■ **WHAT THE TASK ASKS**:
Repeat the entries. Each one must match exactly.

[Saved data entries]
━━━
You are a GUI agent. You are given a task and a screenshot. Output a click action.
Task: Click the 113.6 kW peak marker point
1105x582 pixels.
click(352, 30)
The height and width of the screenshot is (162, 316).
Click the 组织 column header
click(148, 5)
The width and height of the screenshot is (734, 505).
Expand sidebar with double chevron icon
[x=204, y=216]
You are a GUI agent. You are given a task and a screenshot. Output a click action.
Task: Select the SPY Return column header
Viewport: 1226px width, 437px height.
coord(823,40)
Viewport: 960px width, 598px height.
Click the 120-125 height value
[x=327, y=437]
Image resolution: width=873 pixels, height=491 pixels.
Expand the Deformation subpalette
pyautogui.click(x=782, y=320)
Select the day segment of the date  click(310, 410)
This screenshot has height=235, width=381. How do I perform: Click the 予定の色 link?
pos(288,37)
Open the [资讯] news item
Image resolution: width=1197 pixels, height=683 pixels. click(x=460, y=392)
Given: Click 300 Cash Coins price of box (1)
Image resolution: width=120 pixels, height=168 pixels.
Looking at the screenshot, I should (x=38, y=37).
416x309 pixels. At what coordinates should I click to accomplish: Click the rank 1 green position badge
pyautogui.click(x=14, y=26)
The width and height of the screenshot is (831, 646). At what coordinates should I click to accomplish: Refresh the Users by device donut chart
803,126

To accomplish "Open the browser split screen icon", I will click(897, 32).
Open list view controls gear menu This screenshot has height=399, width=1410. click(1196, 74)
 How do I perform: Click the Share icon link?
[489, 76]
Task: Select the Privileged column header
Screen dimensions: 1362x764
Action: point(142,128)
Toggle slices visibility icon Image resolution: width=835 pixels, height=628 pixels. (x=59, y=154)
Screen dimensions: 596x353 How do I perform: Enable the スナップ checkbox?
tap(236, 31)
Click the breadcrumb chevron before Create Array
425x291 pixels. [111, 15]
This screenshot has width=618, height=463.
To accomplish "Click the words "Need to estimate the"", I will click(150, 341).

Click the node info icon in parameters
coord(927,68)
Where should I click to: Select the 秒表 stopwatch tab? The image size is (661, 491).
━━━
■ **SOLUTION TO THE PROBLEM**:
You are a GUI agent. You are given a task and a screenshot. Output a click action.
Task: Click the 113.6 kW peak marker point
1105x582 pixels.
click(352, 30)
The height and width of the screenshot is (162, 316).
Click the 组织 column header
click(148, 5)
The width and height of the screenshot is (734, 505).
Expand sidebar with double chevron icon
[x=204, y=216]
You are a GUI agent. You are given a task and a screenshot. Output a click action.
Task: Select the SPY Return column header
Viewport: 1226px width, 437px height.
coord(823,40)
Viewport: 960px width, 598px height.
Click the 120-125 height value
[x=327, y=437]
Image resolution: width=873 pixels, height=491 pixels.
Expand the Deformation subpalette
pyautogui.click(x=782, y=320)
Select the day segment of the date  click(310, 410)
This screenshot has height=235, width=381. How do I perform: Click the 予定の色 link?
pos(288,37)
Open the [资讯] news item
Image resolution: width=1197 pixels, height=683 pixels. click(x=460, y=392)
Given: Click 300 Cash Coins price of box (1)
Image resolution: width=120 pixels, height=168 pixels.
Looking at the screenshot, I should (x=38, y=37).
416x309 pixels. At what coordinates should I click to accomplish: Click the rank 1 green position badge
pyautogui.click(x=14, y=26)
The width and height of the screenshot is (831, 646). At what coordinates should I click to accomplish: Refresh the Users by device donut chart
803,126

To accomplish "Open the browser split screen icon", I will click(897, 32).
Open list view controls gear menu This screenshot has height=399, width=1410. click(1196, 74)
 How do I perform: Click the Share icon link?
[489, 76]
Task: Select the Privileged column header
Screen dimensions: 1362x764
Action: point(142,128)
Toggle slices visibility icon Image resolution: width=835 pixels, height=628 pixels. (x=59, y=154)
Screen dimensions: 596x353 How do I perform: Enable the スナップ checkbox?
tap(236, 31)
Click the breadcrumb chevron before Create Array
425x291 pixels. [111, 15]
This screenshot has width=618, height=463.
To accomplish "Click the words "Need to estimate the"", I will click(150, 341).

Click the node info icon in parameters
coord(927,68)
Where should I click to: Select the 秒表 stopwatch tab? The image size is (661, 491).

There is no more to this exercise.